Les premières strophes, que l’on n’entend pas ici, rappellent le combat des 23 fusillés, le placardage de l’Affiche rouge dans les rues et sa réception par les Français (différente de celle attendue par les Allemands). Certains vers sont construits à partir de phrases de la dernière lettre de Missak Manouchian à Mélinée, son épouse.

La strophe de cet extrait, un quintil comme les précédentes, est comme la conclusion du poème. La voix de Léo Ferré, profonde et qui détache précisément les mots, renforce la force de l’hommage rendu par Aragon. L’anaphore du nombre « Vingt-trois » (rappelant le nombre de FTP-MOI fusillés le 21 février), soulignée par la pause que marque Léo Ferré à chaque fois qu’il énonce ce nombre, vient scander la fin du poème et insister sur le petit nombre de FTP-MOI (en fait plus nombreux) en comparaison de ce qu’ils ont accompli : mourir pour la France.

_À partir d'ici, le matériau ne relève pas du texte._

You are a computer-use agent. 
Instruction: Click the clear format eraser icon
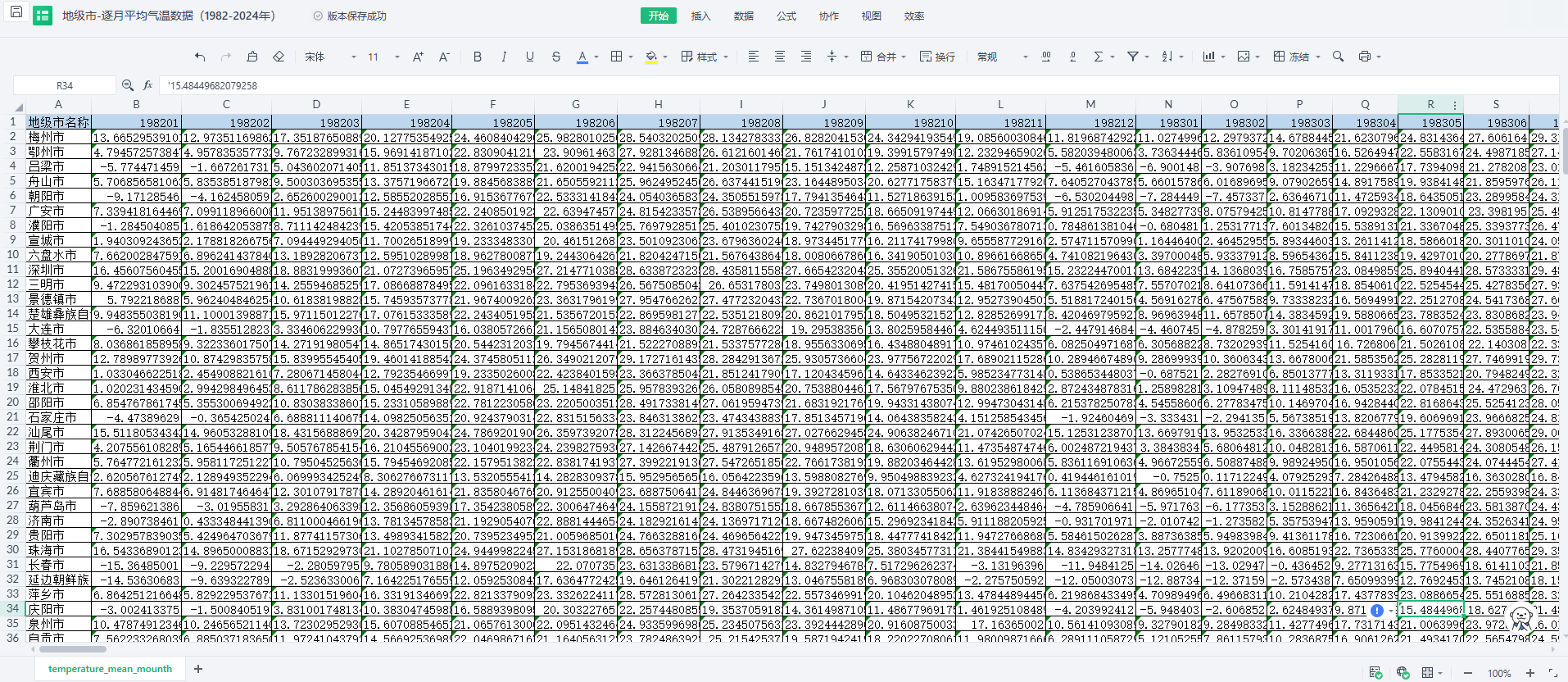coord(279,57)
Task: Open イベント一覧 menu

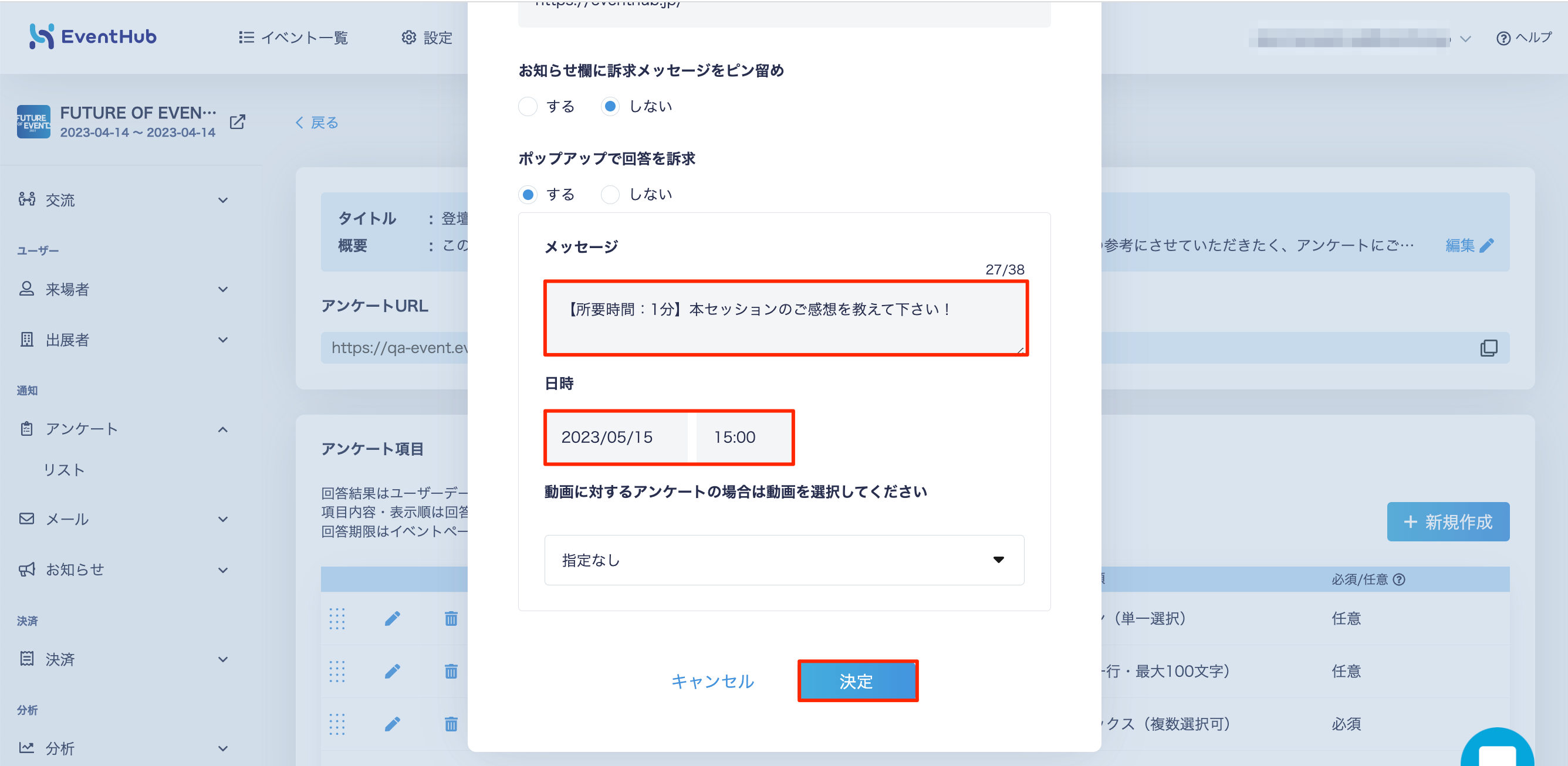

La formulation « les fusils fleurirent », qui peut sembler étonnante, peut rappeler que les FTP-MOI exécutés étaient jeunes et au printemps de leur vie (« morts avant leur temps »), mais elle peut rappeler aussi les fleurs qui recouvrent les tombes ou l’espoir qui refleurit toujours, comme un printemps à venir après l’hiver de l’horreur nazie. Surtout, le poète insiste sur la fraternité qui unit les vivants d’aujourd’hui à ces étrangers morts pour la France (« qui criaient la France en s’abattant ») quand l’Affiche rouge avait voulu les présenter comme des ennemis menaçant la nation. Ce message essentiel du poème est mis en valeur par le ralentissement du rythme à la fin de la chanson et l’insistance portée par le chanteur Leo Ferré sur le mot « France », prononcé plus fort alors que les derniers mots « en s’abattant » sont énoncés avec une voix descendante. Les chœurs que l’on entend tout au long de l’extrait, et de manière plus nette à la fin, comme le roulement de tambour, renforcent l’impression de solennité et de tristesse qui se dégage du poème.